OSWALDO PETRIN
A semana reserva uma série de fatos novos. Um deles é a Proposta do Setor Produtivo para o Plano de Safra 2000/2001. Na quarta-feira, das 8 às 17h30, haverá reunião da Comissão Nacional de Cereais, Fibras e Oleaginosas, da Confederação Nacional da Agricultura (CNA). Esta comissão tem a responsabilidade de elaborar a proposta para o Plano de Safra. É composta de técnicos e lideranças qualificados que, além de sintonizados com o setor produtivo, ainda reúnem conhecimentos no âmbito do planejamento, para encaminhar as propostas ao governo. Muitas decisões do governo para a política agrícola passam pela Comissão Nacional de Cerais, Fibras e Oleagiosas da CNA.
Crédito rural, preços mínimos de garantia, seguro agrícola, insumos agropecuários e comercialização da safra, fazem parte da proposta para o novo Plano de Safra.
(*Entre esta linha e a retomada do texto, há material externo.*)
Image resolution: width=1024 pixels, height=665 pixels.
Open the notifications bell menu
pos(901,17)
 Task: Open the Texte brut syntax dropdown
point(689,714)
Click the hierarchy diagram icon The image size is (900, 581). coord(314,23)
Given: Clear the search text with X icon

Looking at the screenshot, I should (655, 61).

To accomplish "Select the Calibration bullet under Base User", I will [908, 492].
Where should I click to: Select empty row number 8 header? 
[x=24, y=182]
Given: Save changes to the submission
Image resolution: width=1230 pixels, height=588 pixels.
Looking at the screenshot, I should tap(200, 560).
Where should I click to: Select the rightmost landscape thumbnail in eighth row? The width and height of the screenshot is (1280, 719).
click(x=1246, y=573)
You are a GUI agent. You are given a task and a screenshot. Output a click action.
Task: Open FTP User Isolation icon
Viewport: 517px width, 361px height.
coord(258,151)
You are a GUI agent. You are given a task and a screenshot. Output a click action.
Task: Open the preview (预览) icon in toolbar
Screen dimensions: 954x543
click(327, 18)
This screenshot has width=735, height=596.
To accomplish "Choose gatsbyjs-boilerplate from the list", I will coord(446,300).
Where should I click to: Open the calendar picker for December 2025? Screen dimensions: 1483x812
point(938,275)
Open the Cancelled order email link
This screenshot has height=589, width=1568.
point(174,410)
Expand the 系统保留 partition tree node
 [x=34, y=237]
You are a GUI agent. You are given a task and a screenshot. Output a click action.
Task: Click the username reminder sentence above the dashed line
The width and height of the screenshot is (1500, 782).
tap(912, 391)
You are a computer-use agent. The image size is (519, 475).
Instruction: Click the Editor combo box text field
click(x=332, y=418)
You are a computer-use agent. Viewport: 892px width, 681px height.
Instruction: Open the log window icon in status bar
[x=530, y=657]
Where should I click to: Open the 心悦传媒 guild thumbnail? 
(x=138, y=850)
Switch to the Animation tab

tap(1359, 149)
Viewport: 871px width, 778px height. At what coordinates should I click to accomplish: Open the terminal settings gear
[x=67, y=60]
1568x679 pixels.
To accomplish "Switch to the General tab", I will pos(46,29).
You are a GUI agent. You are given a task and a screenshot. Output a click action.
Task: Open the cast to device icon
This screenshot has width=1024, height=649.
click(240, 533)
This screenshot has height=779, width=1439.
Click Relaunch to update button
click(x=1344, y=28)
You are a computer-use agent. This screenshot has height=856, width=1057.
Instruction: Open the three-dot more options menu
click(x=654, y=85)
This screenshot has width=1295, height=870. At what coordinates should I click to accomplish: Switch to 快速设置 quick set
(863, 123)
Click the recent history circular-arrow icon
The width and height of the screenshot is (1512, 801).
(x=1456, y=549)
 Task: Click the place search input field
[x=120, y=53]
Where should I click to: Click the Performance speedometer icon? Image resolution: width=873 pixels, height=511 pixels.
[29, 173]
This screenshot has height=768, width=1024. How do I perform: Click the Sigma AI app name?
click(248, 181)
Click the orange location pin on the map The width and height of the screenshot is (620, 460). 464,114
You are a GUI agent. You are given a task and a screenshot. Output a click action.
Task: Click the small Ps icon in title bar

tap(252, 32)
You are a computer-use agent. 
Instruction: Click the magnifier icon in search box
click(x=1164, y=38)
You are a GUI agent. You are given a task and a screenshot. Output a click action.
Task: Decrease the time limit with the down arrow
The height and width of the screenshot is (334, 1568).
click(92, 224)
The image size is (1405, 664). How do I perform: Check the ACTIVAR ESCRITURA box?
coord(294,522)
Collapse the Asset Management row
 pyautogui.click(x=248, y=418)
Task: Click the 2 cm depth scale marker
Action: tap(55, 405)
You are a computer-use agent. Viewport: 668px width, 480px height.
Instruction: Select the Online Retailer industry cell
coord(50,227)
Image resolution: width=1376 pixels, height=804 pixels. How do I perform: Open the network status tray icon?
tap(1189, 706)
Também esta semana o mercado cafeeiro vai clarear mais a tendência de preços, em face do acordo aprovado na última sexta-feira, em Londres, pela Associação dos Países Produtores de Café (APPC).
Uma polêmica deve marcar as discussões e especulações em torno do assunto café: há quem afirme que o acordo não foi um bom negócio para o Brasil.
O acordo de retenção de café firmado em Londres entre os países produtores só deve prejudicar o Brasil, segundo acreditam analistas, exportadores e produtores de café. Foi uma tremenda burrada, disse a professora de Economia Agrícola da Faculdade de Economia e Administração (FEA) da Universidade de São Paulo, Silvia Saez. A experiência mostra que, no passado, os acordos, cujo objetivo era dar sustentação às cotações do produto no mercado internacional, acabavam contribuindo para acumulação de estoques, o que resultava no aviltamento dos preços, disse.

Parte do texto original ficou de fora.